Surfer Blood / Snowdonia
[Joyful Noise Recordings]

8.1 Note de l'auteur
8.1

Surfer Blood - SnowdoniaVoici un retour en grâce qui fait plaisir. Définitivement plombé par une affaire de violence conjugale ayant ruiné la réputation de son chanteur John Paul Pitts (en 2012), Surfer Blood est allé de galère en galère ces dernières années. Membres qui quittent le navire puis décès de son guitariste Thomas Fekete d’un cancer (après qu’une collecte pour payer son traitement ait elle-même été dérobée dans le camion du groupe), le groupe prodige de la génération Pitchfork avait sorti en 2015 un album, 1000 Palms, qui l’avait vu rentrer dans le ventre mou (et ceint d’indifférence) du rock US, soit à des années-lumière de la destinée qui leur était promise en 2010, à la sortie de leur premier album Astro Coast.

Retour sur un petit label et constitution d’un nouveau line-up plus loin : voici Snowdonia (via Joyful Noise Recordings), l’un des albums les plus solides, emballants et ambitieux de surf pop que vous entendrez cette année.

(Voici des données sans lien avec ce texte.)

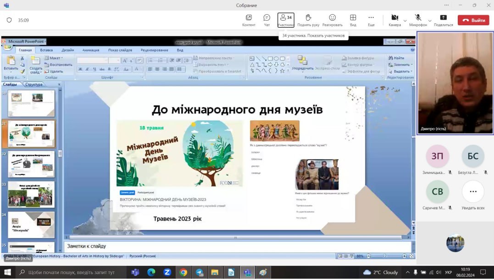Open Zoom from the taskbar

click(167, 272)
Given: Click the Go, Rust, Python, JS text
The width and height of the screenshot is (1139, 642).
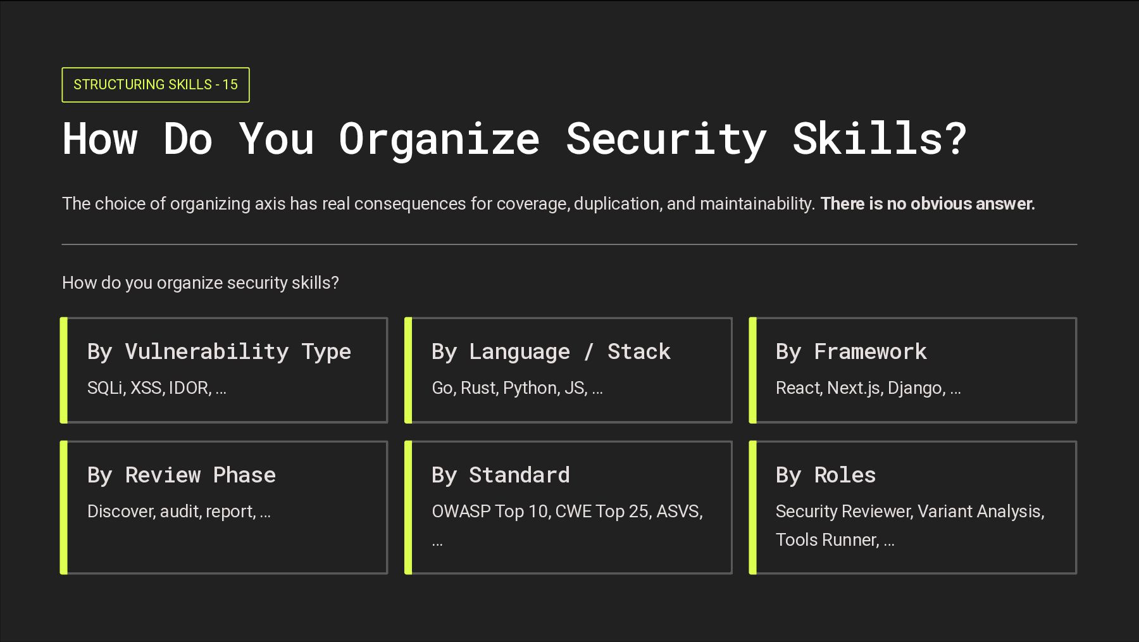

On a pris soin d’écouter la chose plusieurs mois pour être sûrs de ne s’être pas fait leurrer ou d’avoir pris nos désirs jeunistes pour une réalité. Le charme ne retombe pas. D’aucuns feront la fine bouche et ne verront derrière cette musique que légèreté et exercice de style. Ce serait une grave erreur. Snowdonia est une merveille d’équilibre et un paradis pour amateurs de pop solaire. John Paul Pitts y réalise sur un mode badin, mais plus sérieux qu’il en a l’air, son projet d’une musique à la fois sophistiquée et immédiate, intime et universelle. Ce qui frappe évidemment à la première écoute, c’est la qualité des mélodies et la capacité de la plupart des morceaux ici à se frayer un chemin dans notre mémoire immédiate. La musique de Surfer Blood se chantonne sous la douche, dans le train et ailleurs. Les mélodies vocales sont formidablement accrocheuses et il se dégage de l’ensemble une envie de partager et une séduction irrésistibles. Cela démarre dès l’entame, A Matter of Time, au refrain redoutable. Les guitares sont puissantes et allègres. Les harmonies vocales rappellent les Beach Boys et leurs groupes épigones, comme si dès le départ, les Surfer Blood avaient voulu situer le contexte. La Floride a découvert l’électricité, la mort et les palmiers. La jeunesse emmerde le bourdon national et célèbre ses peines en tordant son manche de guitare et en regardant des vieux films (porno) hollywoodiens.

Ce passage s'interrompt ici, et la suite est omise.